### Task statement
Read the lines of the data below and retrieve those with "computer".

### Dataset extract
- Opening Delimiter -

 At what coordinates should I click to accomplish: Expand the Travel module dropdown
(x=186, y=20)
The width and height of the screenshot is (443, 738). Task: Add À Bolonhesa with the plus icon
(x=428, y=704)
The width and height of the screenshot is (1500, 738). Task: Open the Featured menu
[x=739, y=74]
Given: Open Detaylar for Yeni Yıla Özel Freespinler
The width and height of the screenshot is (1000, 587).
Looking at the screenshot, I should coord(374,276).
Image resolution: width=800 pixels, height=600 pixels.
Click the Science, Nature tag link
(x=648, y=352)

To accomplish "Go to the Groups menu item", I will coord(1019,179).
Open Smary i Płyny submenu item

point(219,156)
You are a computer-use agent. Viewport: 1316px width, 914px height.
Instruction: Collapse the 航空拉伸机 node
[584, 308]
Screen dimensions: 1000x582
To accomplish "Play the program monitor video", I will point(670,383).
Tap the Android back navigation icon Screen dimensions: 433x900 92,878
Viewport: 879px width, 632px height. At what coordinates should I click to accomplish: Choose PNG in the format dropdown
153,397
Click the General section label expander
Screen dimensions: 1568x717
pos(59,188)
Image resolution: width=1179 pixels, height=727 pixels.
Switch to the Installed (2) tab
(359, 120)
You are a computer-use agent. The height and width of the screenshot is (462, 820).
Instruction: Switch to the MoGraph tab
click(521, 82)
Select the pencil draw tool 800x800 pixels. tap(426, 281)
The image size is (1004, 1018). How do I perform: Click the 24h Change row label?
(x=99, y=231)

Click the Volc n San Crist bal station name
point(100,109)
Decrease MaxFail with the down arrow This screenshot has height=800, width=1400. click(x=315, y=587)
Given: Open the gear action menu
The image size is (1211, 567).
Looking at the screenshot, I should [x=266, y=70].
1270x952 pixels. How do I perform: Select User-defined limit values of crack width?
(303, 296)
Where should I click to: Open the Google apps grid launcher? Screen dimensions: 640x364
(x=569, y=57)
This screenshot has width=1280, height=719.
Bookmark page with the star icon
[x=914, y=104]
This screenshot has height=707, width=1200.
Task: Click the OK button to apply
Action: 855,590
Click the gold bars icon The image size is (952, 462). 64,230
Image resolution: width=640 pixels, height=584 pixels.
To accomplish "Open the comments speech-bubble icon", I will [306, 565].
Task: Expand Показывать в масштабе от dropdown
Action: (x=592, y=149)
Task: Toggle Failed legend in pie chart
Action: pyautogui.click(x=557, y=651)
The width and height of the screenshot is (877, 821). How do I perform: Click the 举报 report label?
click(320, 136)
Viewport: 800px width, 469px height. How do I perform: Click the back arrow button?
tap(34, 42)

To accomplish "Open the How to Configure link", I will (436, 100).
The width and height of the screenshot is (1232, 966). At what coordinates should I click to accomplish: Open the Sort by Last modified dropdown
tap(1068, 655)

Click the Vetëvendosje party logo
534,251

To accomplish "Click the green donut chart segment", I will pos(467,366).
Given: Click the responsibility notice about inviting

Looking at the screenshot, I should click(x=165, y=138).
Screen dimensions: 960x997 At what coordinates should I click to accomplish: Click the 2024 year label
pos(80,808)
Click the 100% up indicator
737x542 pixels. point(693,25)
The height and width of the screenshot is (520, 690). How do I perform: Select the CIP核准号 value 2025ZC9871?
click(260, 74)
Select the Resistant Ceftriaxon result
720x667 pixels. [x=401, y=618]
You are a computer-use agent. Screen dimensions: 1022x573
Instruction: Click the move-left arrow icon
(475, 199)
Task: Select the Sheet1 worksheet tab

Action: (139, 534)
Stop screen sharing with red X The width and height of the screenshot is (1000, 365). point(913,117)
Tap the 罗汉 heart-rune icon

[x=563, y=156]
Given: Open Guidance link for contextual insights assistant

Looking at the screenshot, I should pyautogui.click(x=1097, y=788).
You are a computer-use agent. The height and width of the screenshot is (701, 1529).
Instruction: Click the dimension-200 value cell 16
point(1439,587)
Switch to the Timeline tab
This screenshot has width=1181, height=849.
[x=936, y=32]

- Closing Delimiter -

### Solution to this task
You are a computer-use agent. Viewport: 1316px width, 914px height.
You are a computer-use agent. The height and width of the screenshot is (462, 820).
You are a computer-use agent. Screen dimensions: 1022x573
You are a computer-use agent. The height and width of the screenshot is (701, 1529).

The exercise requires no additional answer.